• in vitro digestion;
  • iron;
  • iron-binding peptides;
  • meat factor

ABSTRACT:  Background: The enhancing effect of meat on nonheme iron bioavailability in humans is thought to be due to the release of low-molecular-weight (LMW) iron-binding peptides during digestion. Objective: To better characterize the LMW iron-binding peptides from meat digests. Methods: Cooked beef, chicken, cod, lamb, and pork myofibrillar or sarcoplasmic protein extracts, casein, and egg albumin were digested in vitro with pepsin or pepsin/pancreatin. Ultrafiltrates were analyzed for N and iron and further characterized by gel filtration with added 59Fe, amino acid analysis, and LC-MS. Results: 84% to 98% of total iron in enzymic digests was associated with soluble LMW peptides (< 10 kDa) of the myofibrillar proteins compared to only 2% to 20% in the corresponding sarcoplasmic protein digests. Pepsin digestion alone of the myobrillar proteins generated > 80% soluble LMW iron, compared to < 5% with casein and egg albumin. Iron-binding peptides from myofibrillar protein with an estimated 2 kDa molecular mass were separated by gel filtration. Peptides in this fraction were enriched in aspartic and glutamic acid residues and included potential peptide fragments of myosin.
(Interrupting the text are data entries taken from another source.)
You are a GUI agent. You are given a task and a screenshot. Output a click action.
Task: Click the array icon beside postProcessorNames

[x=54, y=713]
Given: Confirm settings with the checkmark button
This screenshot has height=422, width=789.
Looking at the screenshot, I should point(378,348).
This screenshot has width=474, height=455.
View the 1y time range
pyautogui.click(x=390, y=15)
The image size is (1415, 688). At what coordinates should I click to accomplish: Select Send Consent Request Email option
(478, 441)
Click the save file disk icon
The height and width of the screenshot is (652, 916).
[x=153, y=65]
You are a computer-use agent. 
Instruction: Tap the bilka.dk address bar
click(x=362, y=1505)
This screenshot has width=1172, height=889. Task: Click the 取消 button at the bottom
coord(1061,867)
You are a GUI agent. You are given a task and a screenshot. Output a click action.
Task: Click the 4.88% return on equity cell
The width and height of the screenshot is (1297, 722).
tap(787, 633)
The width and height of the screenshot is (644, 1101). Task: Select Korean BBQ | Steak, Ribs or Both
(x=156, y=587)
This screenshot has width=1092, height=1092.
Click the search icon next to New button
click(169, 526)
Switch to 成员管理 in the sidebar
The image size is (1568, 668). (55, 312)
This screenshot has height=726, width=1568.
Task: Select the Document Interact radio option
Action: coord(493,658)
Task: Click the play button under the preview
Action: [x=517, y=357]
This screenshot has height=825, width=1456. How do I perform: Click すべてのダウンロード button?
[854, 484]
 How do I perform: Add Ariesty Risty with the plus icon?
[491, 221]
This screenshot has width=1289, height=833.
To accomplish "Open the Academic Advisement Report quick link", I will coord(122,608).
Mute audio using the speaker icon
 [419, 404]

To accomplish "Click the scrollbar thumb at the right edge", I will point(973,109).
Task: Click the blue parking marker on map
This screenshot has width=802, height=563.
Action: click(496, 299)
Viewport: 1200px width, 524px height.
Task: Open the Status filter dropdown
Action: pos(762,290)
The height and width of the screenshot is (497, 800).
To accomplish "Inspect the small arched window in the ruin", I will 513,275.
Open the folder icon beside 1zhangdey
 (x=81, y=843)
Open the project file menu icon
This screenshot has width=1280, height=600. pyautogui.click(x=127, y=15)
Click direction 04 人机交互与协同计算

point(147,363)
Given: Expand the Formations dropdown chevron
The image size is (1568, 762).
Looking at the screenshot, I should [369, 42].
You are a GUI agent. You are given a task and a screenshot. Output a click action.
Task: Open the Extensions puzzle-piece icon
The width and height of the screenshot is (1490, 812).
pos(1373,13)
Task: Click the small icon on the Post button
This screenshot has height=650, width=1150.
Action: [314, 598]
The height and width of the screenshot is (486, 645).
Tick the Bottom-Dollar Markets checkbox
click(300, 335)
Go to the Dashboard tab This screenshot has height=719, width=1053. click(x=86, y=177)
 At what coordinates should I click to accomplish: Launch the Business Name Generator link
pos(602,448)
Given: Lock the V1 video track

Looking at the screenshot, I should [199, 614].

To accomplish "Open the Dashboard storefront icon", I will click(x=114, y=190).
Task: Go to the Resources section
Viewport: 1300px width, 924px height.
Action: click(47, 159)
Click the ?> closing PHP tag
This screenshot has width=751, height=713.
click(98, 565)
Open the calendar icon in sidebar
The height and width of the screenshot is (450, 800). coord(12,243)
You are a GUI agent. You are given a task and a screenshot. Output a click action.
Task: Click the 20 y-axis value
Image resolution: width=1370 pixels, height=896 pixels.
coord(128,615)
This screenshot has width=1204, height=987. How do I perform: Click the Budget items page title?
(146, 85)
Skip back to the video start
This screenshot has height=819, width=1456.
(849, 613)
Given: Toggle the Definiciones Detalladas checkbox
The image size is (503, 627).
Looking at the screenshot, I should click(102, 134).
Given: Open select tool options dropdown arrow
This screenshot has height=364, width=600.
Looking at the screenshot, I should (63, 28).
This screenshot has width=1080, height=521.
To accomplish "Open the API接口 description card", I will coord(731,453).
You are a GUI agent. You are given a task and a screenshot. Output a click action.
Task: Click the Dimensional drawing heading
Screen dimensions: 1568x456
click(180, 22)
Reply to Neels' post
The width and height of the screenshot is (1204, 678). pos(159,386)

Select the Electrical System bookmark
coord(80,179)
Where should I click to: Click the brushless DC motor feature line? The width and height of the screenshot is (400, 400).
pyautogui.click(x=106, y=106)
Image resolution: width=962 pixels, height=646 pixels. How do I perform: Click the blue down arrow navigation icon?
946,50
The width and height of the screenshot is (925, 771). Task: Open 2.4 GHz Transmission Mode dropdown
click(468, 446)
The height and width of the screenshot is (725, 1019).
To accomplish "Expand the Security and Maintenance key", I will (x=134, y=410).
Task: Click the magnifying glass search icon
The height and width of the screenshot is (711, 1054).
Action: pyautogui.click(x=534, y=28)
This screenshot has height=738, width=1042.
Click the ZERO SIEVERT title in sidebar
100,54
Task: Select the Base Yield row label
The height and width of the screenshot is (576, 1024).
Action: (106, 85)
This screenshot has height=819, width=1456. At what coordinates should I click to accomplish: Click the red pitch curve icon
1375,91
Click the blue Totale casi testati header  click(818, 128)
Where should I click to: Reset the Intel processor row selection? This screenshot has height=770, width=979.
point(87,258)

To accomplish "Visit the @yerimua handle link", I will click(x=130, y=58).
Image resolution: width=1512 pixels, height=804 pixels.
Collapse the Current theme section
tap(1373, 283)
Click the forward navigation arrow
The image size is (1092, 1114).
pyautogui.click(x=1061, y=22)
Conclusion: LMW (< 10 kDa) peptides in enzyme digests of myofibrillar proteins were the major facilitators of iron solubility. Unlike with casein, egg albumin, and most sarcoplasmic proteins, these LMW peptides were generated on pepsin digestion. One group of iron-binding peptides had a mass of approximately 2 kDa and was enriched in glutamic and aspartic acids. Such early generation of a multitude of LMW iron-binding peptides could explain the enhancing effect of muscle tissue on iron absorption.